• _WORK TO DO_
Return the lines below as a JSON list of strings, one string per line, omitting blank lines.

Pointing lines for text and elements:
----

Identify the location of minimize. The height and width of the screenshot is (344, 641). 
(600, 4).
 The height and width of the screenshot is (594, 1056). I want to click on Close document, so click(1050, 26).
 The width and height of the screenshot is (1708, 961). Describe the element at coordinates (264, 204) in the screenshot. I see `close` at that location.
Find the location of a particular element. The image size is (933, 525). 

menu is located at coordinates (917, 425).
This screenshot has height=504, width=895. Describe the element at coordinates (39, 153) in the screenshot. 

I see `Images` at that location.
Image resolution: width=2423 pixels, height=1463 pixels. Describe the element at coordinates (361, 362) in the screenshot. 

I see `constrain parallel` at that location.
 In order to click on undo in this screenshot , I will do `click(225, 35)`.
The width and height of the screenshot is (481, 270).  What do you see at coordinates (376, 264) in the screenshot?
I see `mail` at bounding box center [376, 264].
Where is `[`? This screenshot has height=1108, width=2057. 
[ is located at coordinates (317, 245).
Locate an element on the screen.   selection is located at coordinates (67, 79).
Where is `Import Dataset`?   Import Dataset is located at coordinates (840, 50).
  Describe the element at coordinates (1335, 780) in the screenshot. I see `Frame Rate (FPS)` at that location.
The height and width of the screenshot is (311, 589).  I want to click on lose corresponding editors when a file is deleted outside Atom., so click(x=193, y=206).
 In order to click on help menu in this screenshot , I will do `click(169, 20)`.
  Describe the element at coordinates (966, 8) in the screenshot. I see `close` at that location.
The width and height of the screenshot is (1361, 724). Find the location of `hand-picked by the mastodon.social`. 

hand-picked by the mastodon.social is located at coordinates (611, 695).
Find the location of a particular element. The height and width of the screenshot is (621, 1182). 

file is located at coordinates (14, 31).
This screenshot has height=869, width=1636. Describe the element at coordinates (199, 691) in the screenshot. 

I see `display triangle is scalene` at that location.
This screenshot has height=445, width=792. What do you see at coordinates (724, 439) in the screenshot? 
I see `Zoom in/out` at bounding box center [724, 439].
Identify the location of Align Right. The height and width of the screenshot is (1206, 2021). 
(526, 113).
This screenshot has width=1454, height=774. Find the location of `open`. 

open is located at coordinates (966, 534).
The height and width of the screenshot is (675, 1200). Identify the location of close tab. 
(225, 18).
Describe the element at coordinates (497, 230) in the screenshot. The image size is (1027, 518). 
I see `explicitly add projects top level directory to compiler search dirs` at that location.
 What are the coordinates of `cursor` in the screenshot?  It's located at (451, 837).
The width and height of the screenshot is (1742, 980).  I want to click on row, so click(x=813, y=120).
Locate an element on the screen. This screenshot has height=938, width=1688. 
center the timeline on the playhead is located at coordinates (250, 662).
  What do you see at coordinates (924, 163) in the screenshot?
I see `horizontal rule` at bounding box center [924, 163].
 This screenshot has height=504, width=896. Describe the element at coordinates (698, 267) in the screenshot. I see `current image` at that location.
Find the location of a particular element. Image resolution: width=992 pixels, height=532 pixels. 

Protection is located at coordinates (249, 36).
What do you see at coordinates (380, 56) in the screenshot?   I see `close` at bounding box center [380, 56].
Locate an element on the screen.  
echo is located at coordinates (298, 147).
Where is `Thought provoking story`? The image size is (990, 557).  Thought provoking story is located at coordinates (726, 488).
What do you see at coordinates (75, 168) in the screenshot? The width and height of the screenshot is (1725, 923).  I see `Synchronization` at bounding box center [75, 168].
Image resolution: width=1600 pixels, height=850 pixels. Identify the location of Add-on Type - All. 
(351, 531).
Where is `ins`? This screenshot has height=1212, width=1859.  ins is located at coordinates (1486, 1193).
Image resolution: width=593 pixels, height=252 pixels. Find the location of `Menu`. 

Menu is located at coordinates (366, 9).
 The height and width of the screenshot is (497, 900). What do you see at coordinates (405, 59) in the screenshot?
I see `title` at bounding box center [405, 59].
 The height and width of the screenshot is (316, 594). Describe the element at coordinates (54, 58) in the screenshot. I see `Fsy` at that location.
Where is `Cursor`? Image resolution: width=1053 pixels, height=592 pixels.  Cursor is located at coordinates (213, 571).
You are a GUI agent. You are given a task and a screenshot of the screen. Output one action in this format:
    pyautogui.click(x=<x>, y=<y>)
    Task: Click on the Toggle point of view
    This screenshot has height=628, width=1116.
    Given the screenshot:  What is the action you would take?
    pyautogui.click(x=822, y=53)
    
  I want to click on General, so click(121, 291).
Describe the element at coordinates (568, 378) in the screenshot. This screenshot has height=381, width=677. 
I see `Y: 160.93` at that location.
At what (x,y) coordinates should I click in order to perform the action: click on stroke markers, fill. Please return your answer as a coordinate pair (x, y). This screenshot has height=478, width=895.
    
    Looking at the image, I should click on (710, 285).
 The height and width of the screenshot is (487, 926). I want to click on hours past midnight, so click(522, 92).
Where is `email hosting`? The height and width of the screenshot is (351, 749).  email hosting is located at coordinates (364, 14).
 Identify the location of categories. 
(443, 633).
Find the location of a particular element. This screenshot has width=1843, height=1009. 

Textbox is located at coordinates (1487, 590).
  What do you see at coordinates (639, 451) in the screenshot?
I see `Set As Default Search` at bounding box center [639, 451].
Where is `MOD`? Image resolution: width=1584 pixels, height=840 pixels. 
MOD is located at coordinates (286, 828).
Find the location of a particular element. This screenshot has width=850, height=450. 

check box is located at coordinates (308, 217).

----

• _EXERCISE RESULT_
[
  "Identify the location of minimize. The height and width of the screenshot is (344, 641). ",
  "(600, 4).",
  " The height and width of the screenshot is (594, 1056). I want to click on Close document, so click(1050, 26).",
  " The width and height of the screenshot is (1708, 961). Describe the element at coordinates (264, 204) in the screenshot. I see `close` at that location.",
  "Find the location of a particular element. The image size is (933, 525). ",
  "menu is located at coordinates (917, 425).",
  "This screenshot has height=504, width=895. Describe the element at coordinates (39, 153) in the screenshot. ",
  "I see `Images` at that location.",
  "Image resolution: width=2423 pixels, height=1463 pixels. Describe the element at coordinates (361, 362) in the screenshot. ",
  "I see `constrain parallel` at that location.",
  " In order to click on undo in this screenshot , I will do `click(225, 35)`.",
  "The width and height of the screenshot is (481, 270).  What do you see at coordinates (376, 264) in the screenshot?",
  "I see `mail` at bounding box center [376, 264].",
  "Where is `[`? This screenshot has height=1108, width=2057. ",
  "[ is located at coordinates (317, 245).",
  "Locate an element on the screen.   selection is located at coordinates (67, 79).",
  "Where is `Import Dataset`?   Import Dataset is located at coordinates (840, 50).",
  "  Describe the element at coordinates (1335, 780) in the screenshot. I see `Frame Rate (FPS)` at that location.",
  "The height and width of the screenshot is (311, 589).  I want to click on lose corresponding editors when a file is deleted outside Atom., so click(x=193, y=206).",
  " In order to click on help menu in this screenshot , I will do `click(169, 20)`.",
  "  Describe the element at coordinates (966, 8) in the screenshot. I see `close` at that location.",
  "The width and height of the screenshot is (1361, 724). Find the location of `hand-picked by the mastodon.social`. ",
  "hand-picked by the mastodon.social is located at coordinates (611, 695).",
  "Find the location of a particular element. The height and width of the screenshot is (621, 1182). ",
  "file is located at coordinates (14, 31).",
  "This screenshot has height=869, width=1636. Describe the element at coordinates (199, 691) in the screenshot. ",
  "I see `display triangle is scalene` at that location.",
  "This screenshot has height=445, width=792. What do you see at coordinates (724, 439) in the screenshot? ",
  "I see `Zoom in/out` at bounding box center [724, 439].",
  "Identify the location of Align Right. The height and width of the screenshot is (1206, 2021). ",
  "(526, 113).",
  "This screenshot has width=1454, height=774. Find the location of `open`. ",
  "open is located at coordinates (966, 534).",
  "The height and width of the screenshot is (675, 1200). Identify the location of close tab. ",
  "(225, 18).",
  "Describe the element at coordinates (497, 230) in the screenshot. The image size is (1027, 518). ",
  "I see `explicitly add projects top level directory to compiler search dirs` at that location.",
  " What are the coordinates of `cursor` in the screenshot?  It's located at (451, 837).",
  "The width and height of the screenshot is (1742, 980).  I want to click on row, so click(x=813, y=120).",
  "Locate an element on the screen. This screenshot has height=938, width=1688. ",
  "center the timeline on the playhead is located at coordinates (250, 662).",
  "  What do you see at coordinates (924, 163) in the screenshot?",
  "I see `horizontal rule` at bounding box center [924, 163].",
  " This screenshot has height=504, width=896. Describe the element at coordinates (698, 267) in the screenshot. I see `current image` at that location.",
  "Find the location of a particular element. Image resolution: width=992 pixels, height=532 pixels. ",
  "Protection is located at coordinates (249, 36).",
  "What do you see at coordinates (380, 56) in the screenshot?   I see `close` at bounding box center [380, 56].",
  "Locate an element on the screen.  ",
  "echo is located at coordinates (298, 147).",
  "Where is `Thought provoking story`? The image size is (990, 557).  Thought provoking story is located at coordinates (726, 488).",
  "What do you see at coordinates (75, 168) in the screenshot? The width and height of the screenshot is (1725, 923).  I see `Synchronization` at bounding box center [75, 168].",
  "Image resolution: width=1600 pixels, height=850 pixels. Identify the location of Add-on Type - All. ",
  "(351, 531).",
  "Where is `ins`? This screenshot has height=1212, width=1859.  ins is located at coordinates (1486, 1193).",
  "Image resolution: width=593 pixels, height=252 pixels. Find the location of `Menu`. ",
  "Menu is located at coordinates (366, 9).",
  " The height and width of the screenshot is (497, 900). What do you see at coordinates (405, 59) in the screenshot?",
  "I see `title` at bounding box center [405, 59].",
  " The height and width of the screenshot is (316, 594). Describe the element at coordinates (54, 58) in the screenshot. I see `Fsy` at that location.",
  "Where is `Cursor`? Image resolution: width=1053 pixels, height=592 pixels.  Cursor is located at coordinates (213, 571).",
  "You are a GUI agent. You are given a task and a screenshot of the screen. Output one action in this format:",
  "    pyautogui.click(x=<x>, y=<y>)",
  "    Task: Click on the Toggle point of view",
  "    This screenshot has height=628, width=1116.",
  "    Given the screenshot:  What is the action you would take?",
  "    pyautogui.click(x=822, y=53)",
  "  I want to click on General, so click(121, 291).",
  "Describe the element at coordinates (568, 378) in the screenshot. This screenshot has height=381, width=677. ",
  "I see `Y: 160.93` at that location.",
  "At what (x,y) coordinates should I click in order to perform the action: click on stroke markers, fill. Please return your answer as a coordinate pair (x, y). This screenshot has height=478, width=895.",
  "    Looking at the image, I should click on (710, 285).",
  " The height and width of the screenshot is (487, 926). I want to click on hours past midnight, so click(522, 92).",
  "Where is `email hosting`? The height and width of the screenshot is (351, 749).  email hosting is located at coordinates (364, 14).",
  " Identify the location of categories. ",
  "(443, 633).",
  "Find the location of a particular element. This screenshot has width=1843, height=1009. ",
  "Textbox is located at coordinates (1487, 590).",
  "  What do you see at coordinates (639, 451) in the screenshot?",
  "I see `Set As Default Search` at bounding box center [639, 451].",
  "Where is `MOD`? Image resolution: width=1584 pixels, height=840 pixels. ",
  "MOD is located at coordinates (286, 828).",
  "Find the location of a particular element. This screenshot has width=850, height=450. ",
  "check box is located at coordinates (308, 217)."
]